*** Dataset extract ***

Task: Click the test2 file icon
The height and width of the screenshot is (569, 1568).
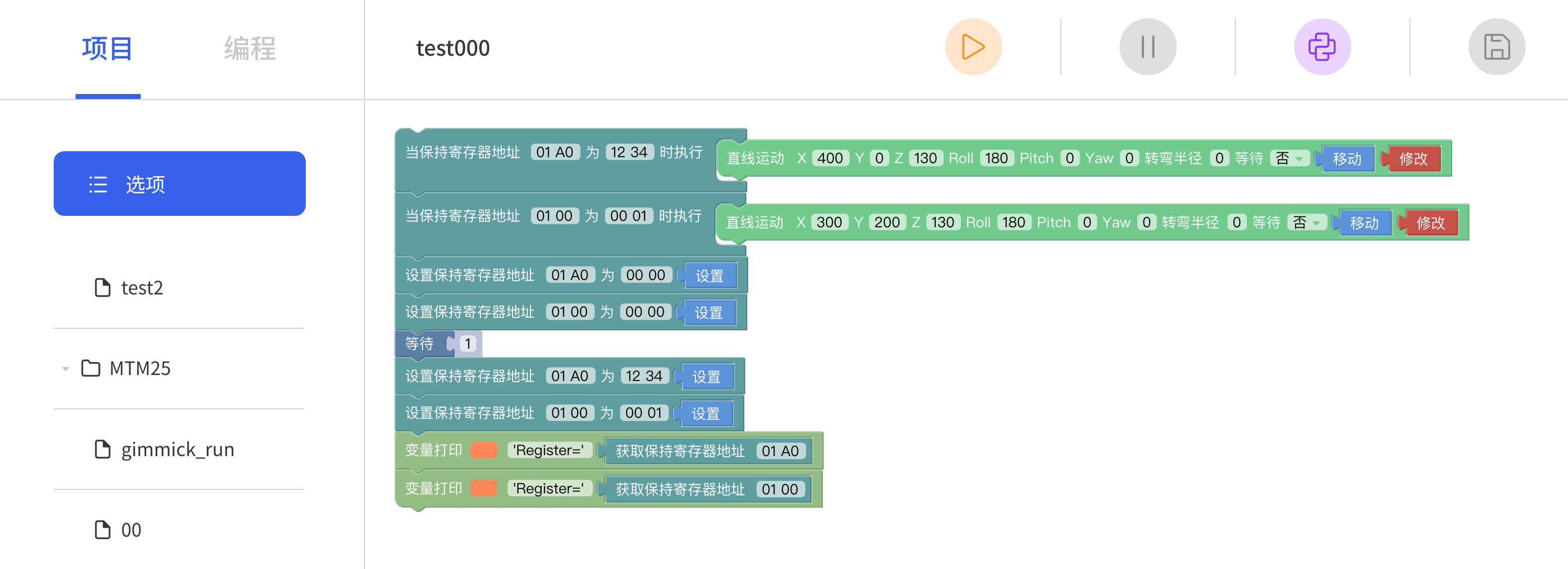Action: pyautogui.click(x=102, y=287)
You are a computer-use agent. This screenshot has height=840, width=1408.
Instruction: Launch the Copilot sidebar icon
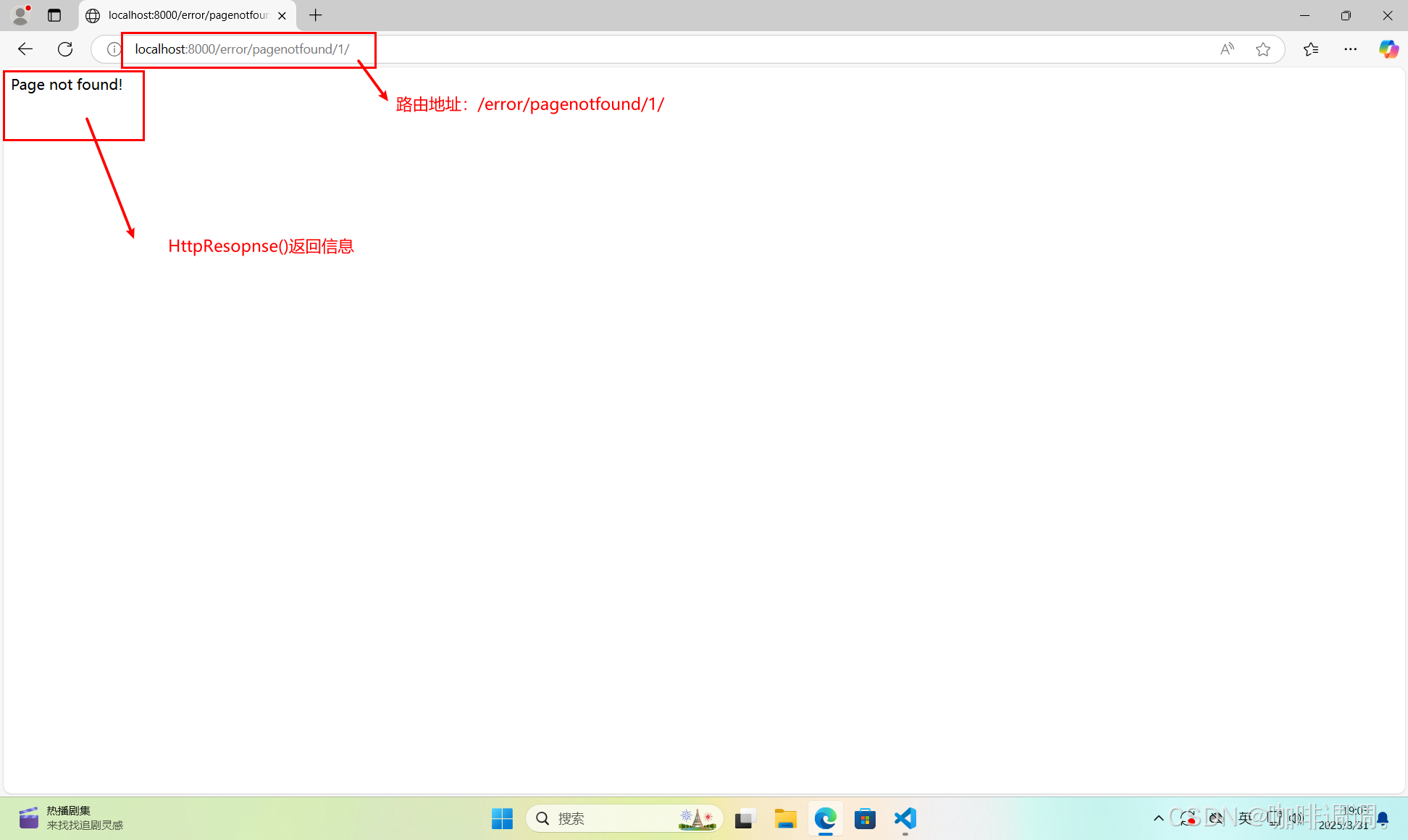pyautogui.click(x=1388, y=49)
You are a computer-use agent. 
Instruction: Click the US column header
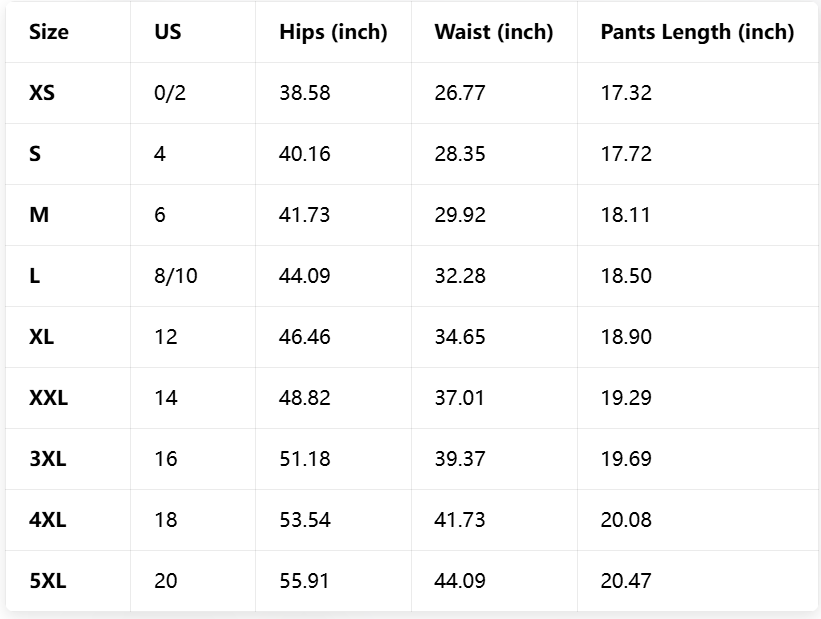[168, 32]
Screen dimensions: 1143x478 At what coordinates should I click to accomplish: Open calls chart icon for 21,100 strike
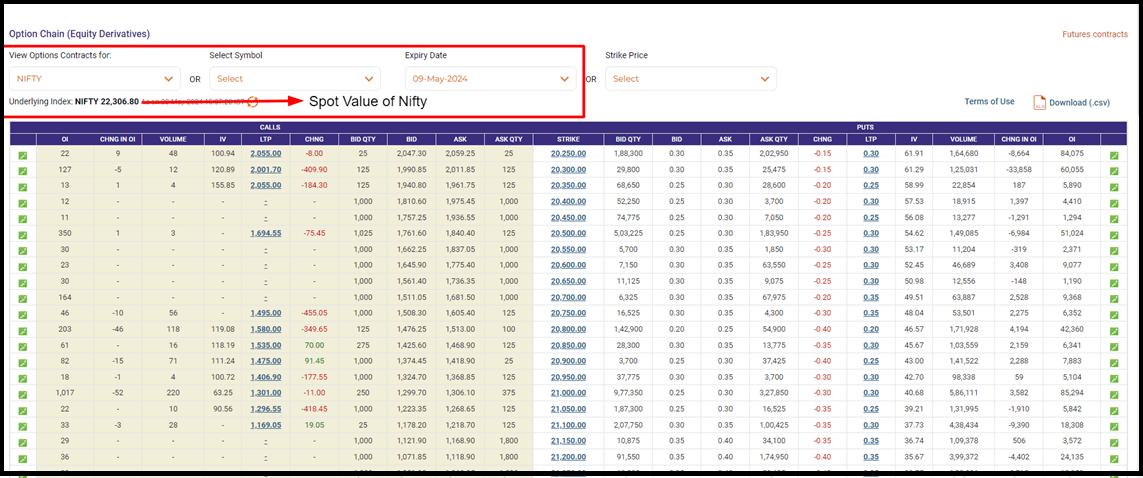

***

Render the lines above as a JSON list of strings, one string per line, skipping blank lines. Leave the pictures out.

[
  "Task: Click the test2 file icon",
  "The height and width of the screenshot is (569, 1568).",
  "Action: pyautogui.click(x=102, y=287)",
  "You are a computer-use agent. This screenshot has height=840, width=1408.",
  "Instruction: Launch the Copilot sidebar icon",
  "pyautogui.click(x=1388, y=49)",
  "You are a computer-use agent. ",
  "Instruction: Click the US column header",
  "[168, 32]",
  "Screen dimensions: 1143x478 At what coordinates should I click to accomplish: Open calls chart icon for 21,100 strike"
]